Establishing a comprehensive conceptual framework for this security challenge will apparently take many years, if the present behavior of ASPs, BSPs and DotComs are any indication.
The employees in the DotComs who understand this problem cannot speak. They are all locked up by nondisclosures and forced by their CEOs to work on their own, or in tight partnerships. That's why the ASP consortium and the IBSI have been silent, since birth.
Most e-commerce sites won't contribute to a conceptual framework much less populate it with solutions because A) cost of articulating the framework, B) once built the framework would be a roadmap for newcomers into the market, C) CEOs know their security isn't ideal and don't want to provide a roadmap for crackers, D) developers know their security skills are not up to par, and don't want to discuss it at least until their options vest, and E) the large established providers have economic incentives not to assist internal control initiatives which empower the smaller BSP and DotCom providers. Security failures at the DotComs drive consumers back to closed, turnkey systems on private networks, systems which simply ignore open commerce or are locked into verticals, or back to standalone Midrange software maintained by VARs.

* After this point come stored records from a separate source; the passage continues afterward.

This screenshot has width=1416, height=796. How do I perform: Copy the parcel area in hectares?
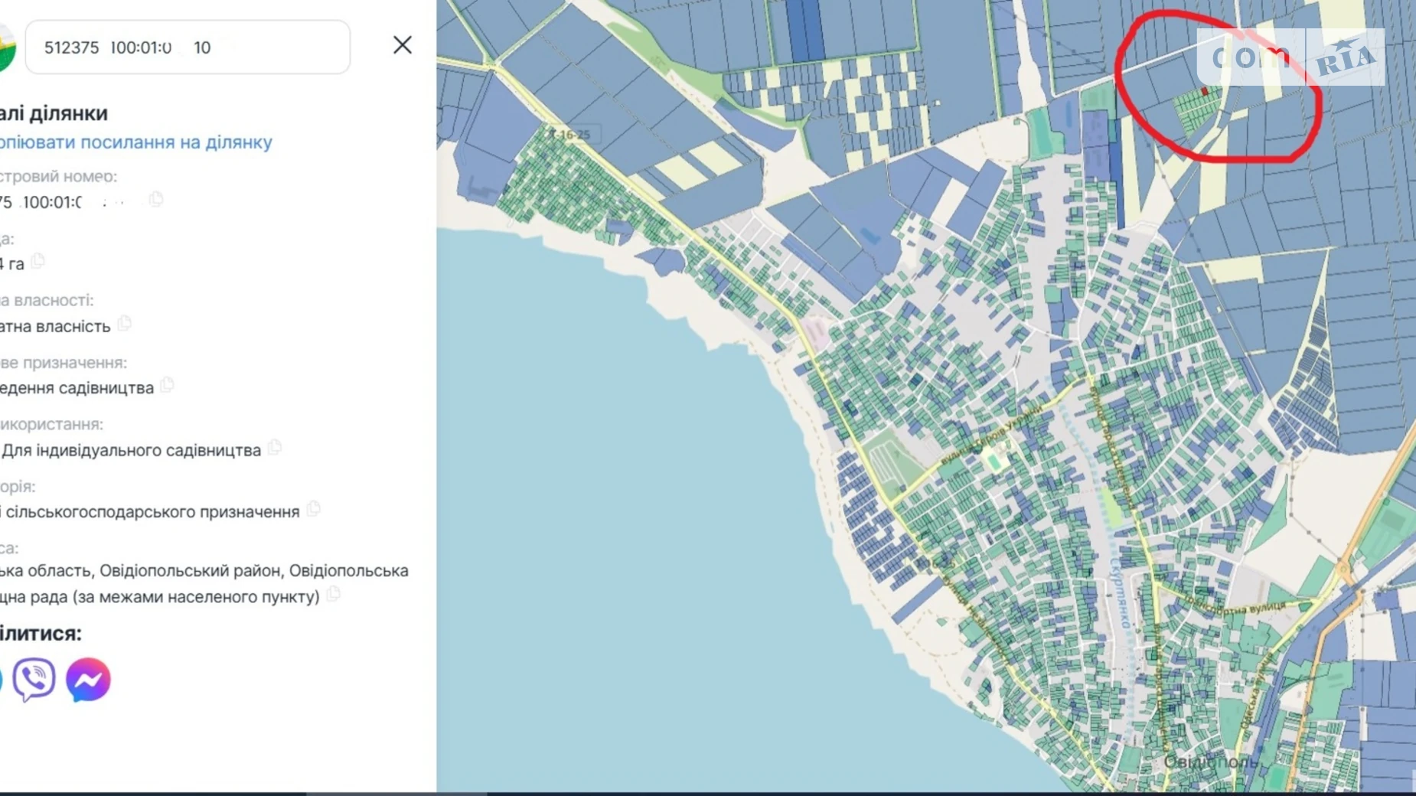pos(38,262)
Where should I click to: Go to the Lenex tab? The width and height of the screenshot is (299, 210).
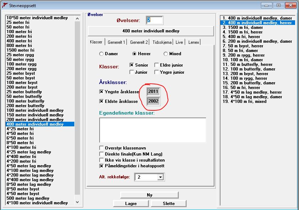[194, 42]
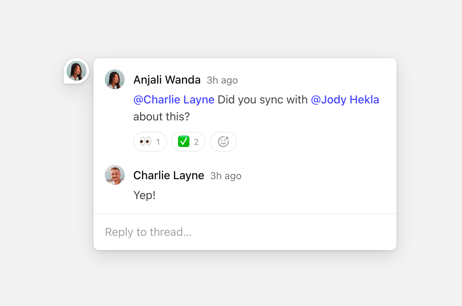Click the "about this?" message text

click(x=161, y=117)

The intellectual and legal challenge of inter-ASP internal control will probably have to be addressed by the academic community or perhaps, government regulation.

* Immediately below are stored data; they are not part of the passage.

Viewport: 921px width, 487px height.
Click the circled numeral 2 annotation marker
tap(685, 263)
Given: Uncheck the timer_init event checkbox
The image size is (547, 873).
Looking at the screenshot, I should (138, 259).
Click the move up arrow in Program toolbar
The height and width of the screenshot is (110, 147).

What follows, is just some of my own ideas. If they're wrong nobody has ever bothered to respond and correct them (you can be the first).
The CPA industry has completely failed to address the need, within an acceptable value proposition. I point to the near zero market acceptance of the WebTrust services, for example. The cause of this failure is that AICPA is the only body that blesses CPAs and grants credibility, and it is run by the Big 5 firms. The Big 5 have the primary purpose of maximizing revenue within a constraint of small headcount. Since they cannot possibly deploy or manage large scale services to small business, their challenge is how to skim the top 5% of lucrative business that can be done by their few thousand professionals. Accordingly, all the rules in AICPA are tailored to that constraint. Thus, there will never be any common-sense web security certification from the CPA profession. The CPA industry is anyways, lacking in systems or security skills, or the personnel management skills to build up these resources.

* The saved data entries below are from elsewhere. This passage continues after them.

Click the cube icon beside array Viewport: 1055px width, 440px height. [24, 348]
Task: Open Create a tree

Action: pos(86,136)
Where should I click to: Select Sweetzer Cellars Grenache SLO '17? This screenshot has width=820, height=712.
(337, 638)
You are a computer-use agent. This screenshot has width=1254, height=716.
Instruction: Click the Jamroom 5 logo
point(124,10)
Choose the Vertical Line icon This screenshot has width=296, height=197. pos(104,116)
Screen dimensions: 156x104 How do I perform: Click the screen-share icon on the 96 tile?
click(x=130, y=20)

I still hope the ASP Consortium or IBSI will rise to the challenge, at least with some white papers and some basic tests and certifications.
Perhaps IBSI could provide a meta-framework declaring the criteria for separate certifications, i.e. the IBSI Certificate will be issued if the BSP has 3 certifications:
- system security certifications, from Sun, HP, Cisco, or whatever,
- review of separation of duties and other controls by CPAs/PAs,
- review of __________ fill in your favorite topic, by banking regulators, BBB,
Perhaps the IBSI could set criteria for these certifications such as auditors should address XYZ types of risks, or they must be conducted within an ISO 9000 compliant process, etc.